Washington now reopened
It seems like we've waited forever for Gov. Inslee to reopen Washington and allow our state's economy to return to normal. On June 30, the governor shifted from the Roadmap to Recovery/Safe Start plan to the Washington Ready plan. Under this plan, all industry sectors (with limited exceptions for large indoor events) were given the green light to return to usual capacity and operations. Large indoor events with more than 10,000 participants in an enclosed space are still restricted to 75% capacity. The governor plans to reevaluate the restrictions on large indoor events on July 31. The “reopening” is long overdue and I share your concerns over the governor retaining emergency power and monopolization of government. I will continue to advocate for changes in the emergency powers statute and support legislation that restores balance of power to Washington state government. Read more here about the Washington Ready reopen plan.

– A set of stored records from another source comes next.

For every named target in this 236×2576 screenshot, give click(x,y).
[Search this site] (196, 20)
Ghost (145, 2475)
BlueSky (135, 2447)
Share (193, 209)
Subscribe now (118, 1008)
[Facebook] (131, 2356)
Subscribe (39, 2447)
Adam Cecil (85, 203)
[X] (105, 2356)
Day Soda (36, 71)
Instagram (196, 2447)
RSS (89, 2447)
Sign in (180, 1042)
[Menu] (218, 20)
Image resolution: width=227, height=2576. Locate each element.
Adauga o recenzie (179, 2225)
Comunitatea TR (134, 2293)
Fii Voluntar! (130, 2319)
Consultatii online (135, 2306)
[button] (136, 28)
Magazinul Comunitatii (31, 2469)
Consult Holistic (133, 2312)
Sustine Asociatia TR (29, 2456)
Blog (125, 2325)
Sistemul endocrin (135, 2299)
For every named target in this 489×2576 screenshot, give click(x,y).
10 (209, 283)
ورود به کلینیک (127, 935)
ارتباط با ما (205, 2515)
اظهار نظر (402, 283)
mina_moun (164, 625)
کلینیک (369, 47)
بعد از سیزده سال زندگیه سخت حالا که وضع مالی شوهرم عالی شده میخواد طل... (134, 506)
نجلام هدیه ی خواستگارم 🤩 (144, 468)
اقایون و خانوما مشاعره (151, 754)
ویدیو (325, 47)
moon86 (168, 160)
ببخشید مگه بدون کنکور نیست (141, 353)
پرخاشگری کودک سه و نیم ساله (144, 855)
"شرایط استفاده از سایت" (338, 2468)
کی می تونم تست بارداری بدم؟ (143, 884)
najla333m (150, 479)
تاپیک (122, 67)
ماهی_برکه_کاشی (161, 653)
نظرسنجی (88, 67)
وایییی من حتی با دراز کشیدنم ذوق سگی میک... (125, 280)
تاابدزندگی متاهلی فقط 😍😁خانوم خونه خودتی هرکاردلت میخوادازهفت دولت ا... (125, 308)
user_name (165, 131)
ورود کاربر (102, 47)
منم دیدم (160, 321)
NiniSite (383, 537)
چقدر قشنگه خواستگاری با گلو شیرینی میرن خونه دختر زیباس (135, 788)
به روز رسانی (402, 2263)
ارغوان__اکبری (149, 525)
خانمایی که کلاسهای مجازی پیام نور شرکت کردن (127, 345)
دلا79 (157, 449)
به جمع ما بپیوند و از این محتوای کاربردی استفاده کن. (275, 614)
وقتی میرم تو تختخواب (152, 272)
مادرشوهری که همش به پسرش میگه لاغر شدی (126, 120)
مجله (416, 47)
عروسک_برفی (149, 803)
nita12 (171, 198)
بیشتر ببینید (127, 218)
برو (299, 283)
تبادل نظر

New requirements for unemployment benefits
Now that our state's economy is in the process of reopening, we are seeing help wanted signs in restaurants, grocery stores, the hospitality industry, and at many industrial sites. Some employers are finding it difficult to recruit new hires because of the exceedingly generous unemployment benefits paid to those laid off due to COVID. Until recently, those receiving unemployment benefits did not have to prove they were looking for work. However, the job search requirements that had been temporarily suspended were reinstated as of last week. Residents now need to begin searching and provide documentation of their job search activities, showing at least three weekly contacts to remain eligible for state unemployment benefits. Read more here from the Employment Security Department.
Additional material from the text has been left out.